_Text segment_.
######
To overcome above mentioned hurdles buyers and sellers seek experts to help them estimate correct price for their respective property. A real estate agent gets involved from both buyer and sellers end who possesses extensive knowledge of the real estate. Such agents shall convince buyers to buy a specified property and likewise convince seller to sell their property. Under such circumstances potential Agent acting as a middle man would quote an amount to buyer after adding hidden cost upon seller’s asking price. In such case buyer pays more than the actual property value. Likewise, agents also convince sellers on their property not being up to the mark and will have to adjust the asking price and to reduce a certain amount from same. Such reduced amount is again added into Agent’s bucket.

Objective:

Take advantage of all of the feature variables available below, use it to analyse and predict house prices.
######
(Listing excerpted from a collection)
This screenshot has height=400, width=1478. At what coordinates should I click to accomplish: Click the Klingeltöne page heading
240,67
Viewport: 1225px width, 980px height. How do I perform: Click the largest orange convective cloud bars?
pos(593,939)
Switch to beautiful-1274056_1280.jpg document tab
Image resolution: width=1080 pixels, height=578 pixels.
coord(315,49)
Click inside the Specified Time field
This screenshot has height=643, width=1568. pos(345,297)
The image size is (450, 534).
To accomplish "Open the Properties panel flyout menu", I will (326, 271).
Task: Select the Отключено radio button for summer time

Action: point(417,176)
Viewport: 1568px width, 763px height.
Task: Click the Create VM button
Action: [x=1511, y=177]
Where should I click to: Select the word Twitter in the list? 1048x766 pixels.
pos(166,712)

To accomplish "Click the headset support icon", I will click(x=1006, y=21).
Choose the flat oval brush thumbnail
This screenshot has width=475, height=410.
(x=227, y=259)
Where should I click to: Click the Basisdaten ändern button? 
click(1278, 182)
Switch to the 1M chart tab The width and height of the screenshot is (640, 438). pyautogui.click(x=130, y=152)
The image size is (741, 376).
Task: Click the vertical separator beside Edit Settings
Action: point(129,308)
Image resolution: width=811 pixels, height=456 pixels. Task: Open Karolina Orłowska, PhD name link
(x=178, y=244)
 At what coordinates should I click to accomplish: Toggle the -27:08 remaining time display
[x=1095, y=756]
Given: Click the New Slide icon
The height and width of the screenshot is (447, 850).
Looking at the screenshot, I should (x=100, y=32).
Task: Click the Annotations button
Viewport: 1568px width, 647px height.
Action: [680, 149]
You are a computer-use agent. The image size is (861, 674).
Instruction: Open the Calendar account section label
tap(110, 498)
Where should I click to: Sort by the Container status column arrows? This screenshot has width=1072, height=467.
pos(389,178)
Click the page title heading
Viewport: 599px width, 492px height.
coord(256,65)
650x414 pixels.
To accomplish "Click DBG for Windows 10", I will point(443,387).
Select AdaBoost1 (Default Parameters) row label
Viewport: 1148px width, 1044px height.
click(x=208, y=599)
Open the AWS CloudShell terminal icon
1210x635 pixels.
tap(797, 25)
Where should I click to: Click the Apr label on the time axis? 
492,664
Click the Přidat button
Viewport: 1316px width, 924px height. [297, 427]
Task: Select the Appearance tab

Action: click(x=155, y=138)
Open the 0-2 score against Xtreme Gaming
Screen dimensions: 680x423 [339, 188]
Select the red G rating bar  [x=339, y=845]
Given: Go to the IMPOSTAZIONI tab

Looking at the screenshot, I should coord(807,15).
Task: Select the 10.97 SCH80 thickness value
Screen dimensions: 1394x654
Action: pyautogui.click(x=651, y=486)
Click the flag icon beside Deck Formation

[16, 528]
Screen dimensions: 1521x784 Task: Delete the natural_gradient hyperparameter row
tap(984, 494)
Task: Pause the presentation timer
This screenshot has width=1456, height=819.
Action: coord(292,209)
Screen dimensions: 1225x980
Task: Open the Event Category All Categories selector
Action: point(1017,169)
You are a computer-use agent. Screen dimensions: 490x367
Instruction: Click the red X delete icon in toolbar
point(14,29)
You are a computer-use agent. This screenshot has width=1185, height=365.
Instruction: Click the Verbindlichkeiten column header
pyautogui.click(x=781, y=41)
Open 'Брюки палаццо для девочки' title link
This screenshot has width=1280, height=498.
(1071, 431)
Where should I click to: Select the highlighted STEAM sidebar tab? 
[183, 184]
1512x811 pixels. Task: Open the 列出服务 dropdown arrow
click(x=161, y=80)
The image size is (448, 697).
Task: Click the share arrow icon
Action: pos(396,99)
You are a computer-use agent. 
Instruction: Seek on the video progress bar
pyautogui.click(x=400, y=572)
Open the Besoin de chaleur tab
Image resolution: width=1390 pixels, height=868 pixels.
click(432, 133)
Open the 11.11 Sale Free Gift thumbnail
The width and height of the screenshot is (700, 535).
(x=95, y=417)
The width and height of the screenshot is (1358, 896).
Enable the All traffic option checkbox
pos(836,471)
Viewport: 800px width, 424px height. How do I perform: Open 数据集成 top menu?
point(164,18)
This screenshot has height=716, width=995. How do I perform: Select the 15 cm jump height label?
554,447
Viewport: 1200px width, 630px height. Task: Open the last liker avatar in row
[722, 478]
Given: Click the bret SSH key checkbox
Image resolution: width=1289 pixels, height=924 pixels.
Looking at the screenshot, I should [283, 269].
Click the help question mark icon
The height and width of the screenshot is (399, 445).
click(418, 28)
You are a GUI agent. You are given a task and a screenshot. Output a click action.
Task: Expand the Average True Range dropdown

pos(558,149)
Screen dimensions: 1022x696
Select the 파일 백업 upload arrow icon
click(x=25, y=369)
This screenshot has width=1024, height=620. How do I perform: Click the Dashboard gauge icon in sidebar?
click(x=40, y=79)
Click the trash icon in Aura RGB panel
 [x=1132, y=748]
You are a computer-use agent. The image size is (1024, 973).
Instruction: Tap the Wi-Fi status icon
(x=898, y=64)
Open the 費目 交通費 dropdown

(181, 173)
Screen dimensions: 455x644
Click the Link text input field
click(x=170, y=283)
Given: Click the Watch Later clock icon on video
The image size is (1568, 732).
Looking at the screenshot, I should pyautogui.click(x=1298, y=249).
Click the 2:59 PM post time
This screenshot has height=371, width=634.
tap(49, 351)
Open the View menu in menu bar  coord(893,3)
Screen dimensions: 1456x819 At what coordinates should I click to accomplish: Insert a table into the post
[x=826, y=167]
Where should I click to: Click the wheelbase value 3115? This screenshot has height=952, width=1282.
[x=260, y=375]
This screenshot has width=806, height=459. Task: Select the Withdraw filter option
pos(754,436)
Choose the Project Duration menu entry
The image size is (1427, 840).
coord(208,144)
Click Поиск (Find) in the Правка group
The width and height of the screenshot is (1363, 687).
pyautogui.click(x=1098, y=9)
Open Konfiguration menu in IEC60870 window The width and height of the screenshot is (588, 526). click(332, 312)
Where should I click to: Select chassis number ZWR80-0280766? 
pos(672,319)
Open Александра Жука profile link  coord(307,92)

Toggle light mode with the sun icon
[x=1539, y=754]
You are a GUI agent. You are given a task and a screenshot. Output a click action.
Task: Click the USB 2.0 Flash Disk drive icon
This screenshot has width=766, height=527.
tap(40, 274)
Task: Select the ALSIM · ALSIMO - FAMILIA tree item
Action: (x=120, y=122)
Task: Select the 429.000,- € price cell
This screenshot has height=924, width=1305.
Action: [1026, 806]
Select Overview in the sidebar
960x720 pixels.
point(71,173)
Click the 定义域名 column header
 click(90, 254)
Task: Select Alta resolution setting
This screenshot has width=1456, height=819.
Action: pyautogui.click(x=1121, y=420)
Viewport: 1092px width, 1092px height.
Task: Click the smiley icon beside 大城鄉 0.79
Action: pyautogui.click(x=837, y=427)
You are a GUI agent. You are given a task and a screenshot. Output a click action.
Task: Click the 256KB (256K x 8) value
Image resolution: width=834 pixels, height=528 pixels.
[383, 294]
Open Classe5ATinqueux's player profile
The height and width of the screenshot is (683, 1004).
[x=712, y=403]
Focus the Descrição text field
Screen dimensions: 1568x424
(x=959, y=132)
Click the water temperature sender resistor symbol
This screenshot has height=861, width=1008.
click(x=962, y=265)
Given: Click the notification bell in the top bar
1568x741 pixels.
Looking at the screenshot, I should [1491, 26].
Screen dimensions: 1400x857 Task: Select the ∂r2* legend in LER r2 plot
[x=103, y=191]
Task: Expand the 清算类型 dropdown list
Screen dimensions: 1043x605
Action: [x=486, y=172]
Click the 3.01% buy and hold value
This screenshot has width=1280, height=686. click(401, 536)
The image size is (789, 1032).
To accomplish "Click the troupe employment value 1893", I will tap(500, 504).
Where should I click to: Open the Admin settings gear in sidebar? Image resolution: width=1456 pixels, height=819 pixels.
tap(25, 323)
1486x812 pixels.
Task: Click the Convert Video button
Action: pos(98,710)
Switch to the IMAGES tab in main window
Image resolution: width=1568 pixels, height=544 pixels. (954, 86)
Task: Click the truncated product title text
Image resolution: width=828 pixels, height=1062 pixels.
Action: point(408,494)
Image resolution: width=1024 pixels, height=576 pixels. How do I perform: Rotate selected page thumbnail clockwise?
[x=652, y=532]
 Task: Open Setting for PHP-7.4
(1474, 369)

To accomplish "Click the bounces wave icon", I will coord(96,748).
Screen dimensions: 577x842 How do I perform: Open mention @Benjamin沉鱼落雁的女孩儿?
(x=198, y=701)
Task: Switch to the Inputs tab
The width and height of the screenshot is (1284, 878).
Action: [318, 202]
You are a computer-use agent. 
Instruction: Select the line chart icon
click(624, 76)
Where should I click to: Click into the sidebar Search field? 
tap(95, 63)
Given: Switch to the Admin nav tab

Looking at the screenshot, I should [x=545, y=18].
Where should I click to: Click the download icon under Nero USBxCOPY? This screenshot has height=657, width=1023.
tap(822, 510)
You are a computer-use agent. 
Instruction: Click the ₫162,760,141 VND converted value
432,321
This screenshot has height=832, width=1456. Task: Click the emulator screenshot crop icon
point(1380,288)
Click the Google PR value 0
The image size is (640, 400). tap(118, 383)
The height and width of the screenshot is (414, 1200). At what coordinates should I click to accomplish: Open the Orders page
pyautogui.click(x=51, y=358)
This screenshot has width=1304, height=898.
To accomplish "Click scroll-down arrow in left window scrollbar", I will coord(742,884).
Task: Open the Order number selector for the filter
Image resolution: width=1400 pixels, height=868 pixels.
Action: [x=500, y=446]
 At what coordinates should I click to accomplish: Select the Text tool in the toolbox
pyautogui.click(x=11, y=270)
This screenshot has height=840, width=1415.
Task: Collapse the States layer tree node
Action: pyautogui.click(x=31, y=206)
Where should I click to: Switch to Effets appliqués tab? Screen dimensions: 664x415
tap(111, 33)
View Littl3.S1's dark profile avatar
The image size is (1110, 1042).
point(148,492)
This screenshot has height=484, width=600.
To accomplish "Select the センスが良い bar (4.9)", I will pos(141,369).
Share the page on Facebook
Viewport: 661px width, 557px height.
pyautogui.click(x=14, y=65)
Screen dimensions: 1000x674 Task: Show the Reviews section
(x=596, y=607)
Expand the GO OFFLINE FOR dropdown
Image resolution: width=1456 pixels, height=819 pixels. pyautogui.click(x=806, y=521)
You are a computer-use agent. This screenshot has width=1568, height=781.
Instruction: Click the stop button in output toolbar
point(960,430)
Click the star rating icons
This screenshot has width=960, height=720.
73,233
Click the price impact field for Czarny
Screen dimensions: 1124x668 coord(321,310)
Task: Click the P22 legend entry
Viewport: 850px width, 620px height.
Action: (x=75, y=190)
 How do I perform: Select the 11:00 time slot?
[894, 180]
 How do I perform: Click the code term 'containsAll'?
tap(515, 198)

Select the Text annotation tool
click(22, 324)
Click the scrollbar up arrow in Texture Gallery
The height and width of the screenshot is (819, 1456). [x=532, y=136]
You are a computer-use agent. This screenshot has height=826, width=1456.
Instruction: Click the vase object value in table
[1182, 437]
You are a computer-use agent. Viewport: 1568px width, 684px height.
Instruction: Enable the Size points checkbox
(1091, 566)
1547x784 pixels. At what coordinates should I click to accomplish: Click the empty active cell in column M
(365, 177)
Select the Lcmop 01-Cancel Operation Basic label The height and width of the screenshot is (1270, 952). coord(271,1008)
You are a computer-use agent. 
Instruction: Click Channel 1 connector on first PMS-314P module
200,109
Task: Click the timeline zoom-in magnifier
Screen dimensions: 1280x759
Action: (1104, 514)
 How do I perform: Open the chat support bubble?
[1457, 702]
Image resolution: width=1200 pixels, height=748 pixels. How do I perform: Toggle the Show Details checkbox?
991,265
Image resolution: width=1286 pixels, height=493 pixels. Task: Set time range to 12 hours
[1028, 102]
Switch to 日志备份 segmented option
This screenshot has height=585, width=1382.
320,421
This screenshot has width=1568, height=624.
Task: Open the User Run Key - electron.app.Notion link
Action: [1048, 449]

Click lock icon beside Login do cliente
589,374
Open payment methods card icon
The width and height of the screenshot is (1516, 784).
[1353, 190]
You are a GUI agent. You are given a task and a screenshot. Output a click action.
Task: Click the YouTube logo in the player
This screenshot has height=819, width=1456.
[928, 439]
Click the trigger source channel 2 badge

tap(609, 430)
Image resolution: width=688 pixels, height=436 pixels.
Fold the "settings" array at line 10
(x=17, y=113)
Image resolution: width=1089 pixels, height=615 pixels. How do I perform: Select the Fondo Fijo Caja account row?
######
_Brief 1_. Translate this sentence from the real estate text into Spanish: "In such case buyer pays more than the actual property value."
_Brief 2_.
Answer these questions using the real estate text:
(a) Whom do buyers and sellers seek out to help estimate the correct price for their property?
(b) Where does the amount reduced from the seller's asking price go?
(c) What does the objective say to predict?
_Brief 3_. Write out the part of the real estate text starting at "To overcome above" and ending at "into Agent’s bucket.".
Nothing in the listing is needed for any task.

_Written solution 1_. En tal caso, el comprador paga más que el valor real de la propiedad.

_Written solution 2_.
(a) Experts.
(b) Into the agent's bucket.
(c) House prices.

_Written solution 3_.
To overcome above mentioned hurdles buyers and sellers seek experts to help them estimate correct price for their respective property. A real estate agent gets involved from both buyer and sellers end who possesses extensive knowledge of the real estate. Such agents shall convince buyers to buy a specified property and likewise convince seller to sell their property. Under such circumstances potential Agent acting as a middle man would quote an amount to buyer after adding hidden cost upon seller’s asking price. In such case buyer pays more than the actual property value. Likewise, agents also convince sellers on their property not being up to the mark and will have to adjust the asking price and to reduce a certain amount from same. Such reduced amount is again added into Agent’s bucket.